The interaction between peer nodes is a relational dynamic. It reflects a network that moves back and forth in a highly effective mutuality with complex coordination. Peer to peer (P2P) architecture allows for efficient sharing of information. The critical elements in the relationship freely react to situational realities. There is no individual poising skills and knowledge to the emergence; rather a catalyst enabling interdependency of different people to act as equals while defining processes, plans, strategies and working together towards a common goal. In government’s current predicament of how and to whom to distribute relief funds, hierarchies, line management, leadership and experiential wisdom are inputs that society is perceiving as insensitive to needs of the vulnerable. After match time, government needed to eat humble pie and with deftness redraw the plan.

This is an emergency where the much-needed support should not delay in decision ditties. The Authorities should have used node-communities to establish the deserving individuals; use end points to get their contacts and verify at the next level.  Markedly, those in need are there; the only difference between them and government money point is the genuine telephone lines to be used. In simple decision modeling, the constraints are known and can be held subject to each other. Let us start from LCI. The holdout elements are those who live and or work in that jurisdiction. Secondly, their level of need is assessable. The next level should have been building the registry with contact telephone lines, hence halving the key constraint.

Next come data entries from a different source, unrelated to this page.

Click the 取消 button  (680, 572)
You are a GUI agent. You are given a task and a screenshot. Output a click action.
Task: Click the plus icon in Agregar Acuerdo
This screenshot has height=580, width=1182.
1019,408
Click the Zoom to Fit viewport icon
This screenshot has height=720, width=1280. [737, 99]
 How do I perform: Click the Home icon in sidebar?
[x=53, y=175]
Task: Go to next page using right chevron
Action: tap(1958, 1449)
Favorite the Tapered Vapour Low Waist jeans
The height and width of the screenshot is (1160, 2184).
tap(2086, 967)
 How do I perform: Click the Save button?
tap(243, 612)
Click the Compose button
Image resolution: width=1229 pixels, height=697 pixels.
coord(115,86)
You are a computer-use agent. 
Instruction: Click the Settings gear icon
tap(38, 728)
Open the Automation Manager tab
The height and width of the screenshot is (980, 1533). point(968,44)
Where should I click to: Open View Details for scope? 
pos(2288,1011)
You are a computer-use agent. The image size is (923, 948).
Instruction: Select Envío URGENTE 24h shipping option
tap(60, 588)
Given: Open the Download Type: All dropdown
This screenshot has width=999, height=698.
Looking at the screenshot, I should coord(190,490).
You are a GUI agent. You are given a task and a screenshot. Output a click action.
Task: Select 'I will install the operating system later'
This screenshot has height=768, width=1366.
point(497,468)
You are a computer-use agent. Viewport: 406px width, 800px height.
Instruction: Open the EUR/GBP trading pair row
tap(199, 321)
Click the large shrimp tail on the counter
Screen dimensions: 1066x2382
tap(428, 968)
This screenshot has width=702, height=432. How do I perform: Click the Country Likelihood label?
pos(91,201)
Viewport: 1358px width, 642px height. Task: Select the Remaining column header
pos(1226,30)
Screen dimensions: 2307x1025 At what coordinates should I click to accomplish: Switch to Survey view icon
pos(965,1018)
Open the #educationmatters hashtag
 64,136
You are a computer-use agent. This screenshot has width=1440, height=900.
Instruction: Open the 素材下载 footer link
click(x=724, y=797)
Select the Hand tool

The final level would be verification of people and contacts, in two spatial dimensions, community and local government. I don’t wish to attach possible timelines, but in an emergency with known government machinery this is a matter of few days. This needed not be a massive roll out, but gradual, consistent and systematic. It is relieving when one communal setting is served and the neighbors assured of their turn. Through node communities and P2P architecture, the relief given would be shared with those in waiting; a reversal pattern would then occur thus sustaining temporal relational support among beneficiaries.  

Gaps in the formalities by Authorities bred Occupy Sandy response. A school of thought would see absence of a hierarchy as anarchy; but this enabled Occupy Sandy to serve efficiently to situational realities. P2P architecture is where there is no higher governing authority but a relational dynamic between equals, individual nodes, resulting in a complex thinking and action for a common goal. May our leaders not put themselves into public scrutiny. 

Vicent is an Associate Professor of Management at MUBS.